BAB 13

38 18 2
                                    

Happy reading 🤗

⚪ D i c k n o ⚪

Selnan guling-guling di kasurnya, dia meremas gemas guling dalam pelukannya.

“Jadi istri saya.”

Pipinya kembali merona. Dicky tidak sedang melamarnya, ‘kan? Iya, ‘kan? Itu tidak mungkin. Dia pasti hanya iseng karena sedang memberikan saran. Benar, tidak mungkin Dicky melamarnya seperti itu.

“Jadi istri saya.”

“Huwaa!”

“Asel, jangan teriak-teriak! Sudah malam.”

“Iya, Nek. Maaf.”

Senyumannya masih merekah. Walaupun setelah pernyataan itu Selnan kabur dari ruangan Dicky dan malunya bukan main. Hatinya tetap saja berbunga-bunga ketika mendengarnya.

Dibayarkan utang kenapa rasanya habis dinafkahi sama suami begini?

Menyebalkan! Rasanya menyebalkan tapi menyenangkan. Selnan melempar gulingnya, menarik napas dalam pun membuangnya perlahan. Tenang Selnan. Satu-satunya cara memastikan itu lamaran atau bukan adalah dengan menanyakannya langsung pada Dicky.

Selain itu, perasaan ini tidak wajar dengan sikap Dicky yang sangat manis dan penuh rayuan. Walaupun rayuan murahan. Benar juga, Selnan tidak boleh percaya jika itu adalah keseriusan. Pasti hanya salah satu dari jutaan rayuan yang sering Dicky luncurkan.

Walau begitu dia tetap saja berdebar dengan kalimat itu. Menyebalkan!

“Sel, walaupun besok hari Minggu. Bukan berarti lo bisa tidur larut. Besok lo harus temani Pak Dicky ketemu Pak Beni buat bayar utang.

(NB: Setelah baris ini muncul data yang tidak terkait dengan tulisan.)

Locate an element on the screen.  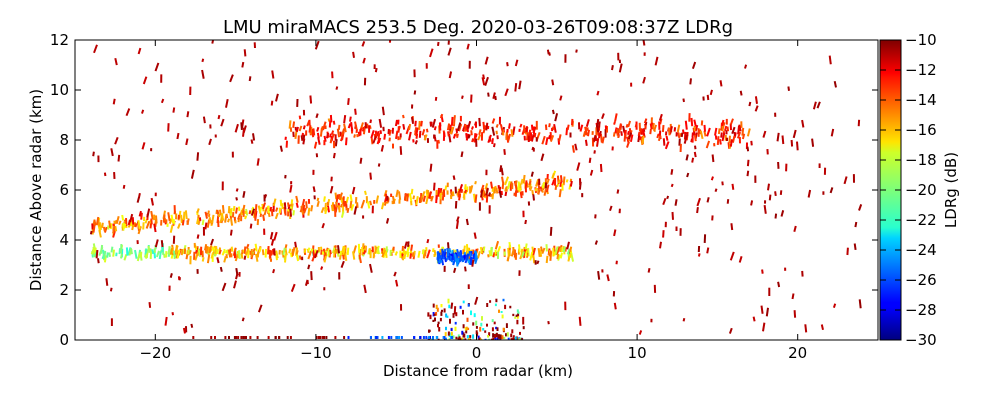
colorbar-tick-label: −14 is located at coordinates (921, 100).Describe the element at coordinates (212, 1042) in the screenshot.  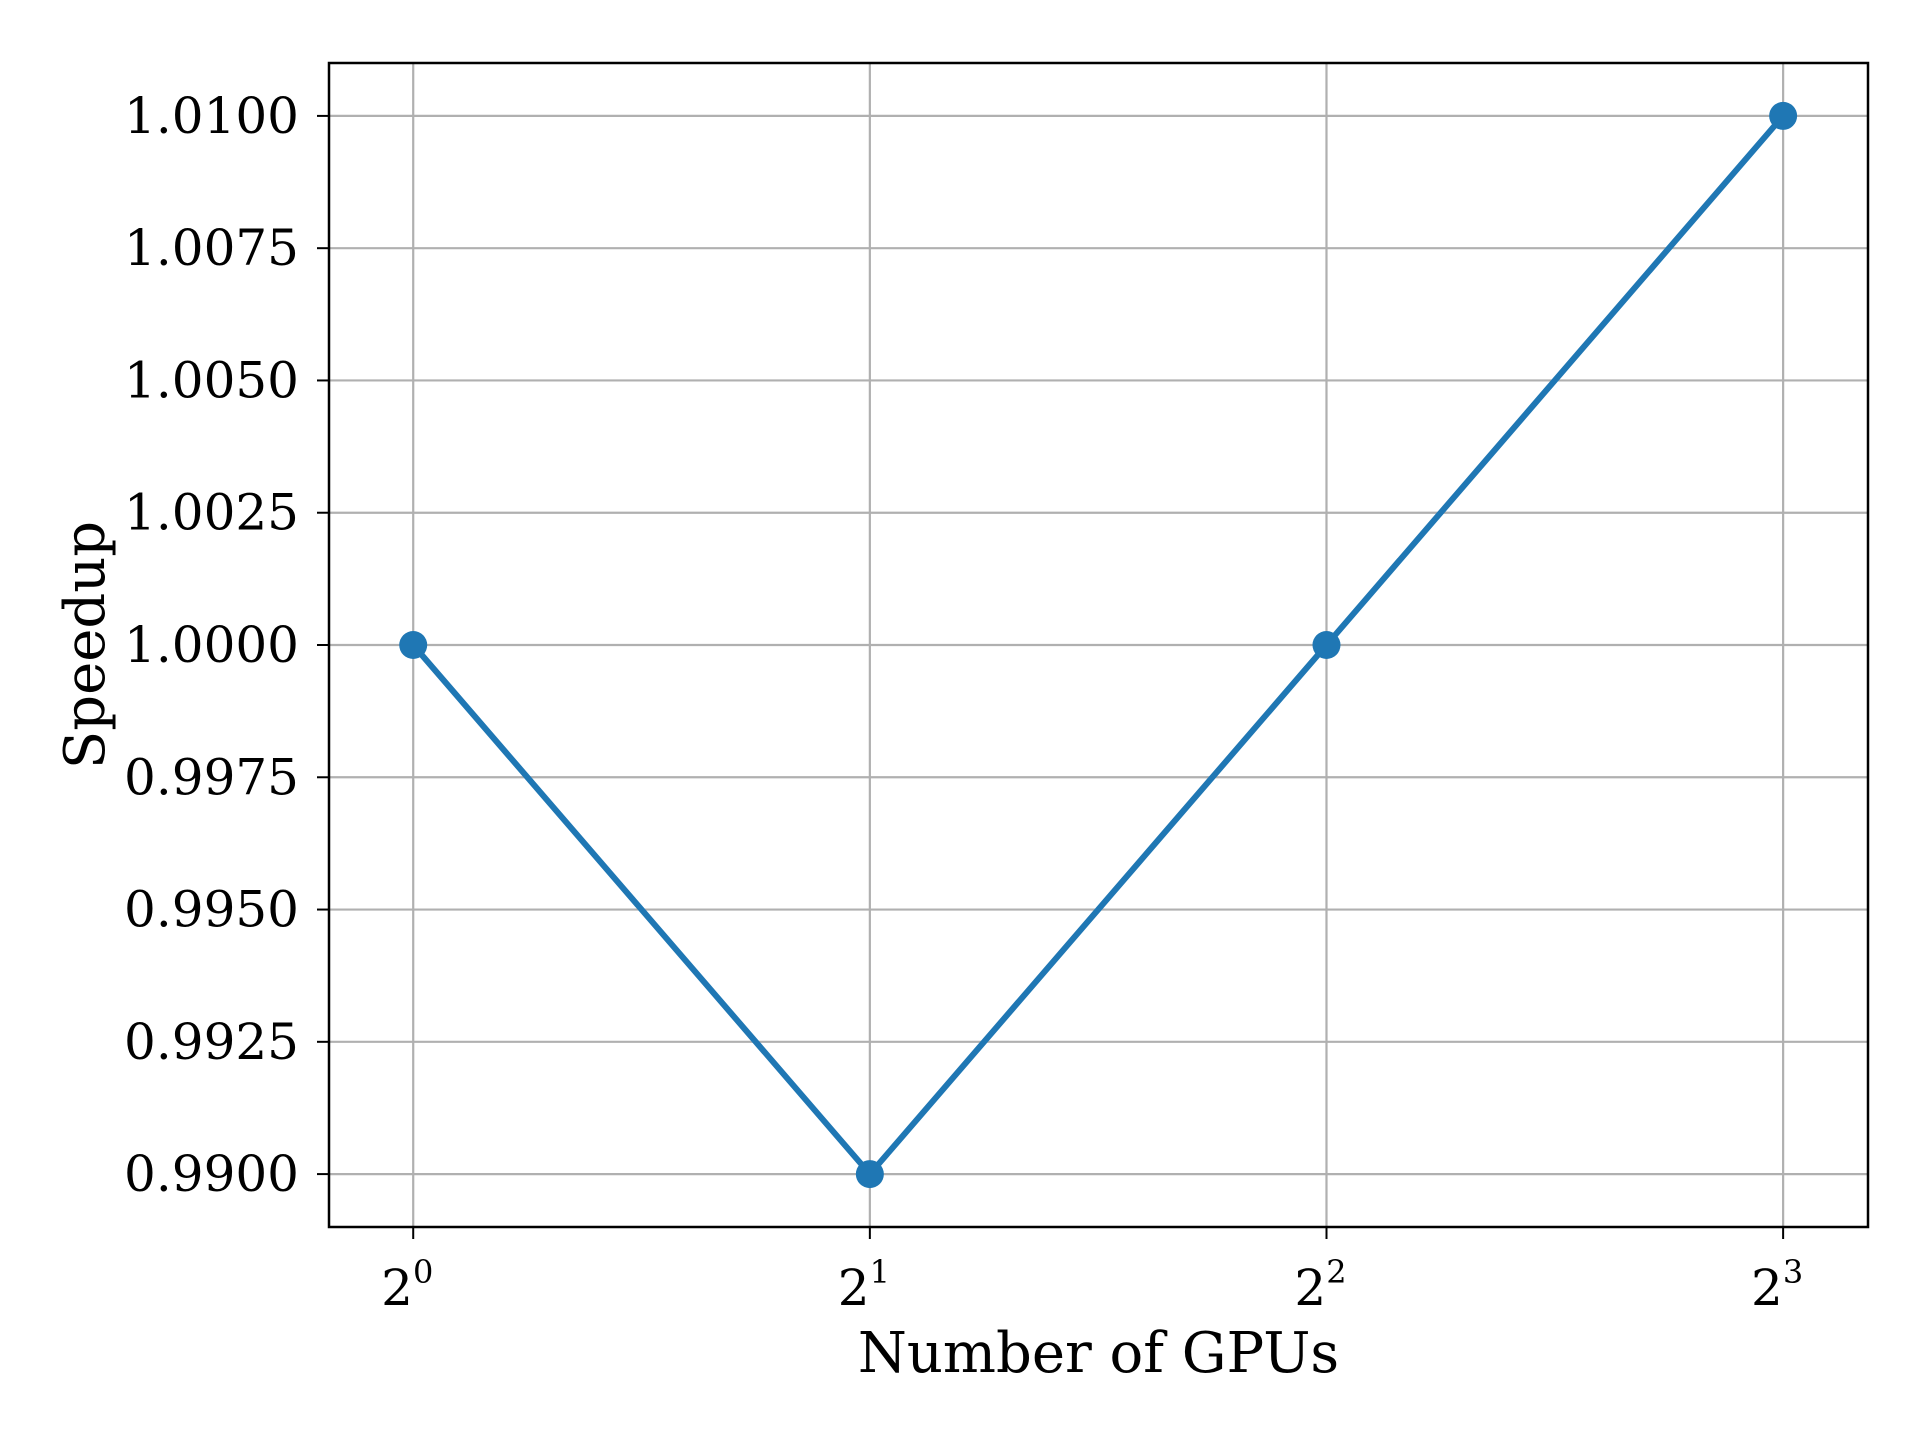
I see `y-tick-label: 0.9925` at that location.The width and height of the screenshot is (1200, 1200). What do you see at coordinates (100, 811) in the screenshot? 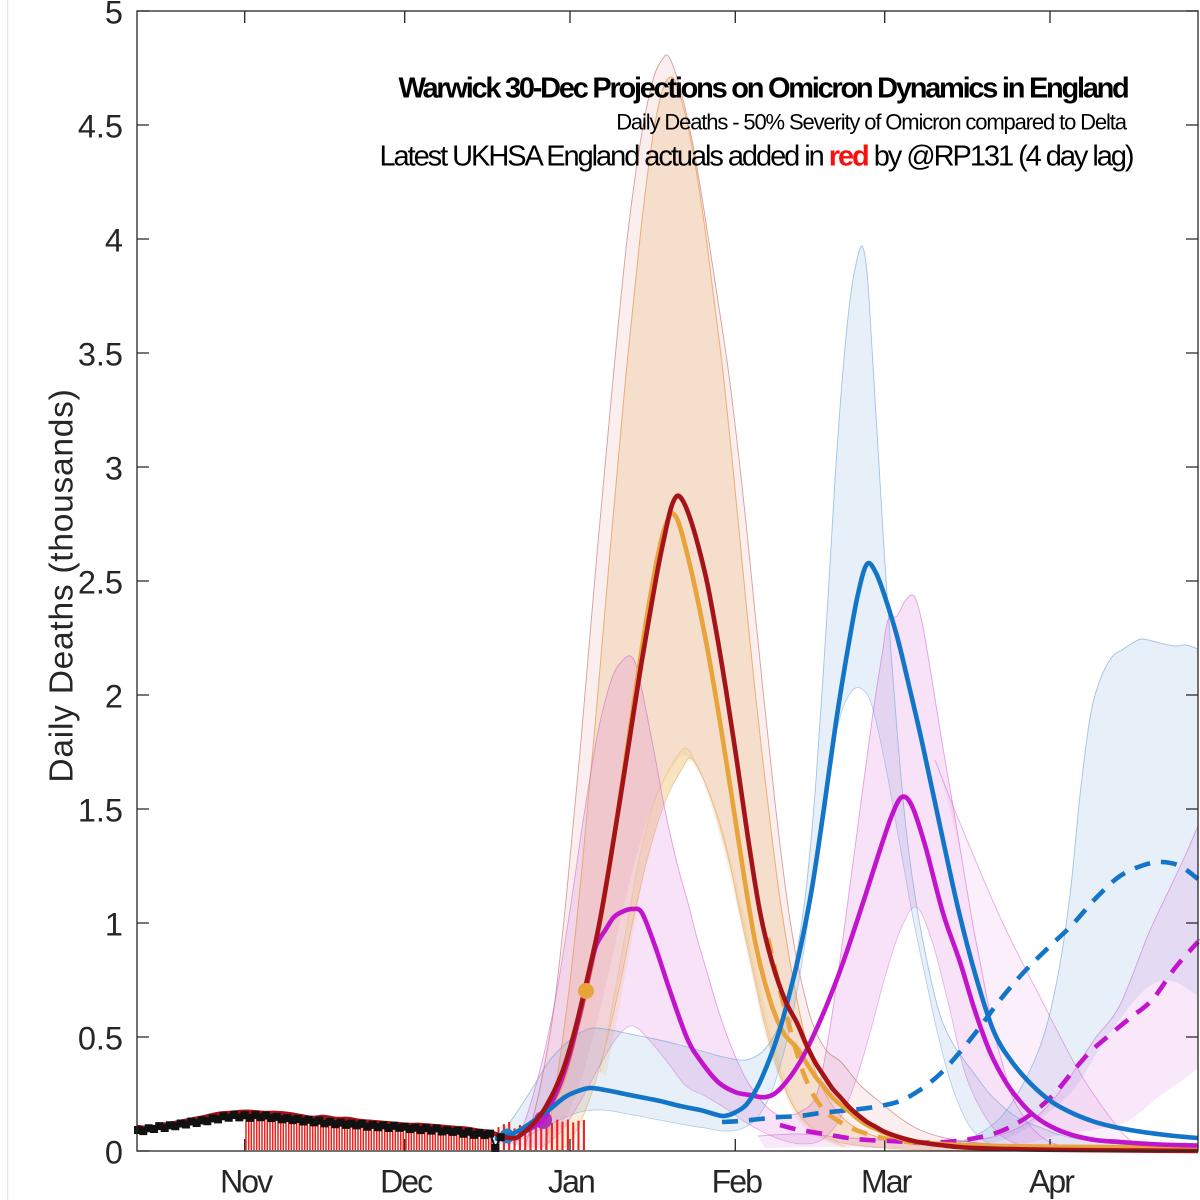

“Mimpi indah, Asel. Eh, Nana.”

⚪ D i c k n o ⚪

Bolak-balik Selnan bercermin. Sudah lima kali dia berganti pakaian, dari yang terlalu kasual sampai yang terlalu formal. Dia jadi pusing sendiri. Mengingat siapa Dicky dan cara berpakaiannya yang selalu rapi. Selnan pikir, hari ini pun akan demikian.

Kini tubuhnya dibalut dress berwarna putih tulang yang panjangnya sedikit di bawah lutut. Agar tidak terlalu polos, Selnan menambahkan pemanis dengan outer rajut berwarna coklat. Tak lupa polesan liptin berwarna merah muda menghiasi tipis bibirnya.

“Asel! Ini teman kamu sudah jemput.”

Mendengar hal itu Selnan jadi meringis. Bisa-bisanya neneknya menganggap Dicky sebagai teman. Dari aura dan perawakannya saja sudah berada jauh di atas level Selnan.

“Iya, sebentar!”

Selnan mengambil tas dan ponselnya. Lantas bergegas keluar kamar tak lupa berpamitan dengan nenek tersayangnya. Dia keluar rumah dengan jantung yang berdegup kencang. Itu bukan lamaran. Itu bukan lamaran!

“Sudah siap?” tanya Dicky yang baru mendongak dari layar ponselnya. Pria itu duduk bersandar di motornya, menunggu jawaban dari Selnan.

“Su-sudah?”

Dicky menatap Selnan dan motornya bergantian. Beberapa detik kemudian dia mengajak Selnan untuk segera naik setelah Dicky siap. Untuk cewek sefeminim Selnan, tidak seharusnya Dicky membawa motor. Matic sekalipun.

“Bapak gak naik mobil?” Pertanyaan itu lolos dari bibir Selnan yang langsung merutuki mulutnya sendiri.

“Kamu sukanya naik mobil?”

“Bu-bukan .... Saya pikir Bapak naik mobil ...,” cicit Selnan setengah mati malunya. Ditambah lagi Dicky menyinggungkan sebuah senyuman tanpa arti di paras tampannya.